Na hora de uma dessas prisões recentes aconteceu tiroteio. Ninguém se feriu, os
ladrões atiraram para tentar fugir, mas se deram mal. Disparar arma é algo
incomum, muito incomum, em São Miguel das Missões.Tanto que o sargento Moura, o
outro veterano desta força-tarefa deslocada para Alvorada, usa apenas um
revólver. Faz as abordagens usando essa arma concebida há cerca de 150 anos,
que dispara tiro a tiro. Um risco na Região Metropolitana, onde a maioria das
quadrilhas usa pistolas. Algumas, até fuzis.Uma letalidade que não intimidou
Moura, que sacou do velho “trezoitão” (o Taurus calibre .38) mais de uma dúzia
de vezes nas primeiras oito horas de patrulhamento. “Homem por homem, a gente
também é”, avisa Moura. Apesar da firmeza, há preocupação em não posar de
herói. Com outros 50 colegas das Missões, Moura recebeu aulas de Direitos
Humanos e controle de distúrbios na Academia da PM, em Porto Alegre. Além
disso, todos fizeram um “city tour” por Alvorada, de ônibus, na sexta-feira. O
veículo circulou pelas principais vilas: Americana, Regina, Umbu e outras
menores, também perigosas. A cada duas quadras, os PMs localizavam alvos
suspeitos: bares cheios, danceterias, grupos de jovens fumando e bebendo nas
esquinas. Como é de praxe, puseram todo mundo de frente para a parede, mãos na
cabeça, bolsos esvaziados. Nas abordagens presenciadas por ZH, ninguém
reclamou, é procedimento de rotina na noite alvoradense. E assim se passaram
oito horas: suspeitos de tráfico revistados. Jovens flagrados com droga,
detidos. Supostos assaltantes, igualmente detidos. Carros velhos e com
documentação irregular, apreendidos. Os veículos foram guinchados. As pessoas,
conduzidas a uma delegacia da Polícia Civil, para identificação e possível
autuação. Só em Alvorada, mais de 15 ficaram presos, todos com pequenas
quantias de drogas ou em posse de veículos roubados.E como os PMs das Missões
conseguiam se locomover por uma cidade onde nunca estiveram? Cada viatura tinha
como motorista um policial do 24º Batalhão de Polícia Militar, o que patrulha
Alvorada. Não tem beco por ali que o soldado Naelson César de Mesquita, por
exemplo, não conheça. Ele serviu de motorista na viatura do sargento Moura. E
também de alerta para malandragens dos suspeitos. “E essa maconha?”, questionou
Naelson, ao ver um jovem jogar um pacotinho no chão.O rapaz disse que não era
dele. “Então é minha? Que é isso, rapaz, querendo enganar quem?” retrucou o PM.

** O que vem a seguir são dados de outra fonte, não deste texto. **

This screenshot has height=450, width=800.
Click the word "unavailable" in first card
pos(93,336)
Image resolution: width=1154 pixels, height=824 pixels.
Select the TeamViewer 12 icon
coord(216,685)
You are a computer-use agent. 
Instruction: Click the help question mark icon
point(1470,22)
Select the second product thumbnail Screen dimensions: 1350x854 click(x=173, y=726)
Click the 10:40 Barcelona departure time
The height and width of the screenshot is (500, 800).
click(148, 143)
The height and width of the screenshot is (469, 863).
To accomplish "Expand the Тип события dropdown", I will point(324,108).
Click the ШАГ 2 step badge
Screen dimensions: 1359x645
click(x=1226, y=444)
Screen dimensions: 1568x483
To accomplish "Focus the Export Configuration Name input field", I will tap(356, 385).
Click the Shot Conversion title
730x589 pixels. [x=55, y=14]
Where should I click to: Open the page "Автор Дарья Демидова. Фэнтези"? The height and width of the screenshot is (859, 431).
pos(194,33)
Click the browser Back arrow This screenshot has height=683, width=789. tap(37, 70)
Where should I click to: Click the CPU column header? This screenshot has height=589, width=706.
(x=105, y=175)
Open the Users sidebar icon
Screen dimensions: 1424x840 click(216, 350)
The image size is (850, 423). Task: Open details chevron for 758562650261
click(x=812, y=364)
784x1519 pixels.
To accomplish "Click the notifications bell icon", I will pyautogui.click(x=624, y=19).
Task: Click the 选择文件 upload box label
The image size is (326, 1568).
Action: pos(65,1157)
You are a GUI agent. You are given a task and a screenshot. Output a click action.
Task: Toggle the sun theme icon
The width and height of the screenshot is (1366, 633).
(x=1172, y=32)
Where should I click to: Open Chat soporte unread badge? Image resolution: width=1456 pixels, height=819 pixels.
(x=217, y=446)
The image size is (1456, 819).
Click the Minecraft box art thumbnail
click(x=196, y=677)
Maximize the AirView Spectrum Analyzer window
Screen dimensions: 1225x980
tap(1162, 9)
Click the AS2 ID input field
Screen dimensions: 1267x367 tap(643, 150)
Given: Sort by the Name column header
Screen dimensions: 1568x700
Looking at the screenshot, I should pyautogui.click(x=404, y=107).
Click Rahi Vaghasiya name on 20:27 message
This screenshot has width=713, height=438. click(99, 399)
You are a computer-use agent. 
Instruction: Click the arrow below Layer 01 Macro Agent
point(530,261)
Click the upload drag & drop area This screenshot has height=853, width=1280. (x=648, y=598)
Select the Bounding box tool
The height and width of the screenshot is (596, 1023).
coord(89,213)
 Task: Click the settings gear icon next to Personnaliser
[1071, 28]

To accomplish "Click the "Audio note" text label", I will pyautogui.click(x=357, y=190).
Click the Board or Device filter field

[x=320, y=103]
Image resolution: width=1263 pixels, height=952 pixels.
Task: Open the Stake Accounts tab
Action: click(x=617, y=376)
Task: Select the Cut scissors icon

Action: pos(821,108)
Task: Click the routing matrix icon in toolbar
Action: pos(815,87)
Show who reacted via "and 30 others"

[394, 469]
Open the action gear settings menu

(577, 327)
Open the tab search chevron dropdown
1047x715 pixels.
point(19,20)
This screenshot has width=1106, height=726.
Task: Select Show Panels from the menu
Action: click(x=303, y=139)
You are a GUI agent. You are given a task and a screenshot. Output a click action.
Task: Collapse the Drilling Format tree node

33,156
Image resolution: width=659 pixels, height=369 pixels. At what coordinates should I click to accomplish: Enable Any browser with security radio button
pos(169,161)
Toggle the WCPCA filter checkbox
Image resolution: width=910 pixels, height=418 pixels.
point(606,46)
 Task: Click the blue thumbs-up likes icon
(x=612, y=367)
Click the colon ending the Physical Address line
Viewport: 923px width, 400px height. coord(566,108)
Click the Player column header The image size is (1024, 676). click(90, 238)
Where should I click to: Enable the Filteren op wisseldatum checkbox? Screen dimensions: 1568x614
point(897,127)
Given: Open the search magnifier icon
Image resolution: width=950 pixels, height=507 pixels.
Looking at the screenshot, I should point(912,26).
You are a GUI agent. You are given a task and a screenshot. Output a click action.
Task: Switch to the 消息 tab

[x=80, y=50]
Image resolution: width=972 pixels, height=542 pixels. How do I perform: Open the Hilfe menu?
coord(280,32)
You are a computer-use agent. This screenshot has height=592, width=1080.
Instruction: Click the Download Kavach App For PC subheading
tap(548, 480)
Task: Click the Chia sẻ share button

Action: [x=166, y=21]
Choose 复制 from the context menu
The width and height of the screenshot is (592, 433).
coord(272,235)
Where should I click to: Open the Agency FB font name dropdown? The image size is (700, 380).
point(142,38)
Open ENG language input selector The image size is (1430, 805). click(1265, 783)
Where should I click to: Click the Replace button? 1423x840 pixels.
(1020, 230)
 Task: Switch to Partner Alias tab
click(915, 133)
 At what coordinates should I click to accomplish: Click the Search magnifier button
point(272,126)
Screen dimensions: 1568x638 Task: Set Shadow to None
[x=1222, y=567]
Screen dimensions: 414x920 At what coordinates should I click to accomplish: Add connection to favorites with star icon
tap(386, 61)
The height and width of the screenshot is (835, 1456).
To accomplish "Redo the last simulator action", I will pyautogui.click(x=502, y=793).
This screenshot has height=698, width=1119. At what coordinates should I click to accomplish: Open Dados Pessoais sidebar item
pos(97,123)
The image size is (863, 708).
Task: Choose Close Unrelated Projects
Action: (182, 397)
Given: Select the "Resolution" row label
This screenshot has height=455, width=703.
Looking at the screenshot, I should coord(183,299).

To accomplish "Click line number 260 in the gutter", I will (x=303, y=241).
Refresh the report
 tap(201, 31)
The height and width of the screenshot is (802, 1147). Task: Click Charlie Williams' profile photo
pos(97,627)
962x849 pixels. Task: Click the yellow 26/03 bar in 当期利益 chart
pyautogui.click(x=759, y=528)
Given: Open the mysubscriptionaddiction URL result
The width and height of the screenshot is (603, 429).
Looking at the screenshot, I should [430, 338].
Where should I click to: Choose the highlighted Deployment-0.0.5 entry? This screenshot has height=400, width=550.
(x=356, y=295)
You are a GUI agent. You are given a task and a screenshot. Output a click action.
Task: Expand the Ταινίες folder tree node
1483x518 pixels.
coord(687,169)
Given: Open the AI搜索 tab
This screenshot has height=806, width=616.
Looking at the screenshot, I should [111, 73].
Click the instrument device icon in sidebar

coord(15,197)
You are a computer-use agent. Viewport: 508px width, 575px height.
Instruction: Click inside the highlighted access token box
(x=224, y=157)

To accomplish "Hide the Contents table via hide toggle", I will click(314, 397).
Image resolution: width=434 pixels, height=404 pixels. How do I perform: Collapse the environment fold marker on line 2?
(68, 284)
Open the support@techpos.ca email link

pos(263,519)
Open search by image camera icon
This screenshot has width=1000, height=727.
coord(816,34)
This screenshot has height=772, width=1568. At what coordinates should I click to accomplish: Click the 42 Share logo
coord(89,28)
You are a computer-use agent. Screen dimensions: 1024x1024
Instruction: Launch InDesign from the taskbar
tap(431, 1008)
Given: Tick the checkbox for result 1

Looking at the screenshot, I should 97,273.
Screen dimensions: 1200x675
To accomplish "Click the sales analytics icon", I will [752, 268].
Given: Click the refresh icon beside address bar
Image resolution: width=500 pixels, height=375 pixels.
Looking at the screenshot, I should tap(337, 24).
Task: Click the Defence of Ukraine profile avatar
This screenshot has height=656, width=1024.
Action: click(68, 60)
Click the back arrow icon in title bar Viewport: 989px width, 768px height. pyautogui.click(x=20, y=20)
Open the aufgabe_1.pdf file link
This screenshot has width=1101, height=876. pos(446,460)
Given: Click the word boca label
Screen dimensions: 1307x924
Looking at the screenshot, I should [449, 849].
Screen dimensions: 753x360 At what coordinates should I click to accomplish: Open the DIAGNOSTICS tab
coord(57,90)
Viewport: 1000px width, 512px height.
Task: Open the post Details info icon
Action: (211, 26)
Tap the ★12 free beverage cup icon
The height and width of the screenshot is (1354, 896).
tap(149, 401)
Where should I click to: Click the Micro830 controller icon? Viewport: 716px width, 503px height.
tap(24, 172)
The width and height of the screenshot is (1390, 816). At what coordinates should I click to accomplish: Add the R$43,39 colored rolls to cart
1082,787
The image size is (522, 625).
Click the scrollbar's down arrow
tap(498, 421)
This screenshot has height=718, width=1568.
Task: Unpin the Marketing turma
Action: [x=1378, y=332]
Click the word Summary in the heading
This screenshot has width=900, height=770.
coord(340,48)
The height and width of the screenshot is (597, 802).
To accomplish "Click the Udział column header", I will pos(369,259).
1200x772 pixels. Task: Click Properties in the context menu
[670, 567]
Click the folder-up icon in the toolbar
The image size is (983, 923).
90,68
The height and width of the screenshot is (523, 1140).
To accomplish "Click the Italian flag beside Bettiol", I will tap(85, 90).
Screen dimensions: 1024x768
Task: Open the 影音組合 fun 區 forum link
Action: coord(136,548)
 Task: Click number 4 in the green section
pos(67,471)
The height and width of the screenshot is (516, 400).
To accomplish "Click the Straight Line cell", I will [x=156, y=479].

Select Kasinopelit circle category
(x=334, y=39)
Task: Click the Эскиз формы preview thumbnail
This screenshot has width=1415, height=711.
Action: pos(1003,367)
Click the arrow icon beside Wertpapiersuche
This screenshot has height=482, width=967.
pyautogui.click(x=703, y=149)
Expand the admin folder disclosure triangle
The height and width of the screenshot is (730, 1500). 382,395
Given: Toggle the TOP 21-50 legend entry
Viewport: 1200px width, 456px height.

E o adolescente foi levado no camburão. Naelson sorriu ao ver que os PMs
interioranos reclamavam do peso do colete à prova de balas. Afinal, em São
Miguel não há a proteção para todos e nem sempre se usa. Naelson não tira o
seu. “Há duas semanas, na Vila Americana, fomos abordar uns caras numa moto.
Eles viraram e dispararam com pistola. Foi quase...” recorda, evitando usar a
palavra “morte”. Naelson e os colegas alcançaram a dupla da moto. O veículo
tinha 6 mil multas, conta. “6 mil?” questiona o repórter. “Sim, 6 mil. Há anos
ela é revendida entre malandros, que sequer têm carteira. É a chamada “moto de
estouro”, com prestações acumuladas e multas vencidas. O pessoal usa para fazer
assaltos”, diz Naelson. Mais uma para a lista de novidades dessa noite
interminável para Moura e Lemes. Um terceiro integrante do pelotão de São
Miguel, o soldado Márcio Monteiro, foi na janela da caminhonete com a escopeta
calibre 12. Uma patrulha bem diferente da que está acostumado, em que
espingardas de repetição não são usadas.Lemes diz que esses dois meses na
Grande Porto Alegre (prazo estimado para a força-tarefa contra homicídios
atuar) devem ser os últimos da carreira dele. Só lamenta não deixar herdeiro na
profissão. “Tentei convencer meu guri a ser policial. Não quis. Ganha mais como
advogado”, sorri Lemes. A noite terminou com mais um homicídio em Alvorada. Uma
mulher foi morta em casa, em circunstâncias misteriosas. Emoções mais do que
suficientes para uma primeira madrugada, das muitas que virão. (zero-Hora, 14/05/12).